President López Obrador has officially inaugurated construction of the Maya Train railroad, an ambitious infrastructure project that will link cities and towns in five southeastern states.
Accompanied by state and federal officials, López Obrador waved a starting flag on Monday for the construction of a section of track between Izamal, Yucatán, and Cancún, Quintana Roo.
At a ceremony in the Quintana Roo municipality of Lázaro Cárdenas, the president described the US $8-billion, 1,500-kilometer railroad as a historic and momentous project for the southeast of Mexico.
“A lot of years went by and this region wasn’t looked after. We’re going to continue supporting the north [of the country] the Bajío, central Mexico, the south and the southeast,” López Obrador said.

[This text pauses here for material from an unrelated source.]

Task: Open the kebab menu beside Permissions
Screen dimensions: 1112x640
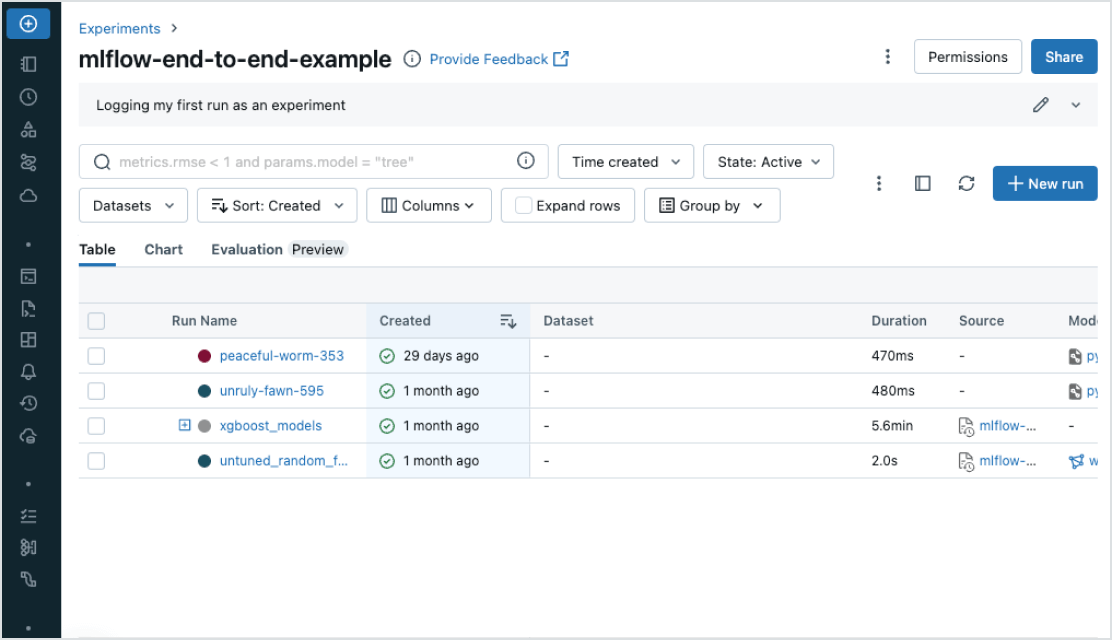Action: click(887, 57)
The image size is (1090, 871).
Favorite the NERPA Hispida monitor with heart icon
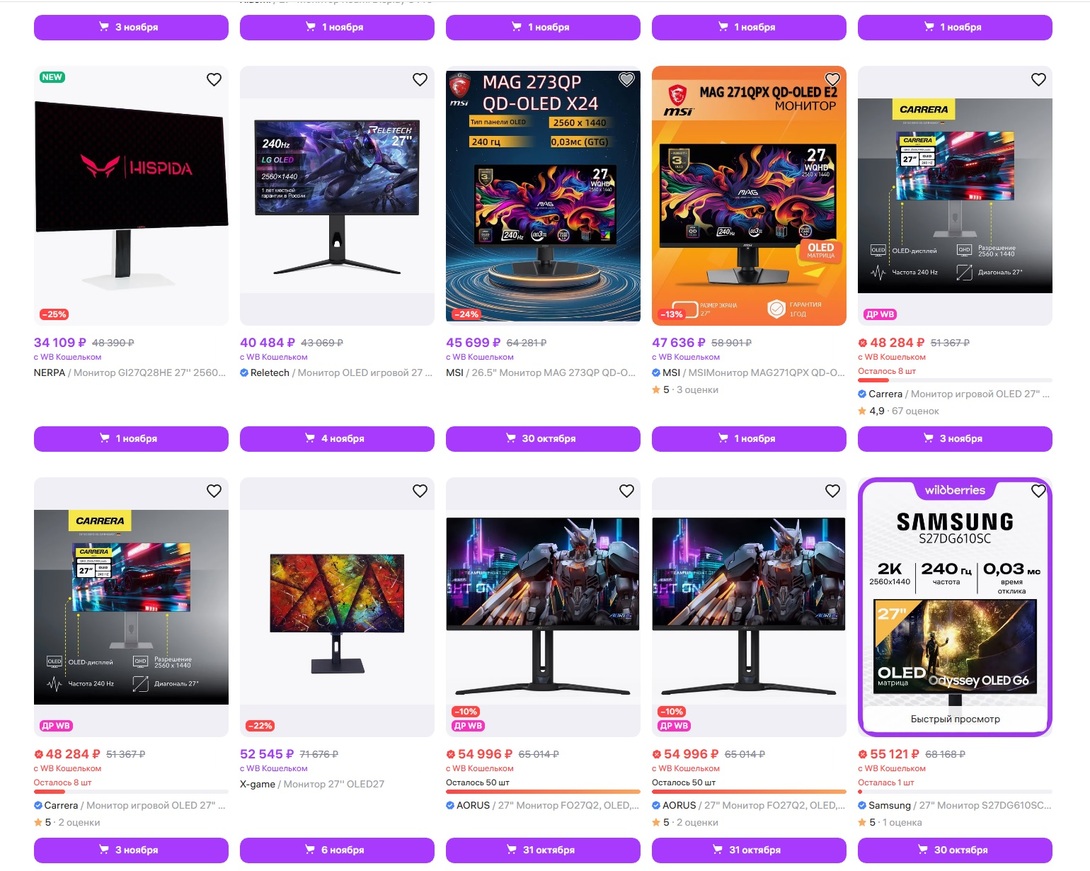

He said that construction of the Maya Train will help the economy recover from the coronavirus-induced crisis, asserting that it will create 80,000 jobs this year and 150,000 in 2021.
López Obrador pledged that the project will be finished in 28 months, or by October 2022, stressing that no excuses will be accepted for delays.
He added that the companies building the railroad should follow the example of the military engineers building the new Mexico City airport at the Santa Lucía Air Force base.
The Mexican company ICA will build the section between Izamal and Cancún, while a consortium led by billionaire businessman Carlos Slim won the contract for the construction of a stretch between Escárcega and Calkiní in Campeche.
A consortium led by Portugal’s Mota-Engil and the China Communications Construction Company won the contract to build a section of track between Palenque, Chiapas, and Escárcega, Campeche.
López Obrador said that he was “certain” that ICA, which was awarded a 25-billion-peso contract without having to participate in a competitive bidding process, will meet all of its commitments in the construction of the 257-kilometer section of track between Izamal and Cancún.
The section will have three stops between the two terminuses – one in the Yucatán municipality of Kantunil, one near Chichén Itzá, the ancient Mayan city, and one at El Tinte Holbox.
For his part, Quintana Roo Governor Carlos Joaquín described the Maya Train as much more than just an infrastructure project.
“In reality, it represents a new paradigm of economic integration, regional development and social equity,” he said.
Joaquín said that the train, which will run through the states of Tabasco, Campeche, Yucatán, Quintana Roo and Chiapas, will provide a boost to tourism in the region.
The director of the National Tourism Promotion Fund, which is managing the project, said that the Maya Train will help to lift more than one million people out of poverty.
Rogelio Jiménez Pons also said that the construction and operation of the railroad will not have a negative impact on the environment, although experts have warned that the project poses risks to the region’s underground water networks and the long-term survival of the jaguar and several indigenous groups have opposed it on the grounds that it will adversely affect biodiversity and natural resources, including water.